|
Werkstuk maken | |
Inhoud: Indeling van een werkstuk |
Je hebt het onderwerp van je werkstuk bepaald en hebt hier onderzoek naar gedaan, bij voorkeur volgens een systematisch stappenplan voor het maken van een werkstuk. In welke vorm ga je nu de informatie die je gevonden hebt, presenteren aan de lezer van je werkstuk? De meeste soorten werkstukken, ook een profielwerkstuk of een sectorwerkstuk, volgen de volgende indeling.

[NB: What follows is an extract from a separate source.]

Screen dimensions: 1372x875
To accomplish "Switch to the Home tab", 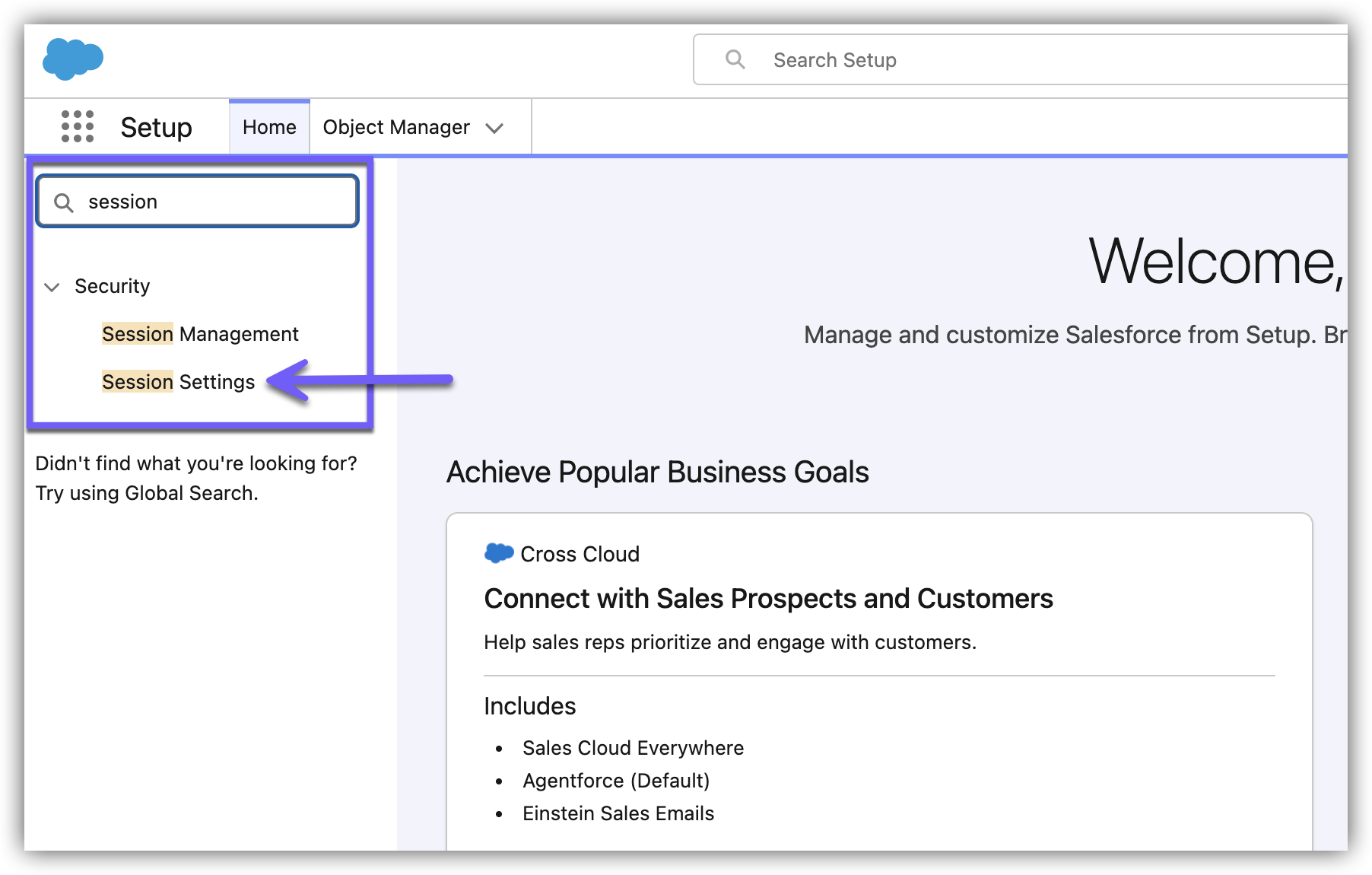I will pyautogui.click(x=269, y=127).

Op de voorkant van je werkstuk komt de titel, eventueel met ondertitel, bijvoorbeeld: De bevolkingsdichtheid in Nederland. Het verschil tussen de Randstad en het Oosten van het land. De titel staat meestal op de bovenste helft van het titelblad, in grote letters.
Links of rechts onderaan kun je met kleinere letters je naam vermelden, met eventuele aanvullende gegevens, zoals datum, het vak waarvoor je het werkstuk hebt gemaakt, en eventueel je leerling- of studentnummer.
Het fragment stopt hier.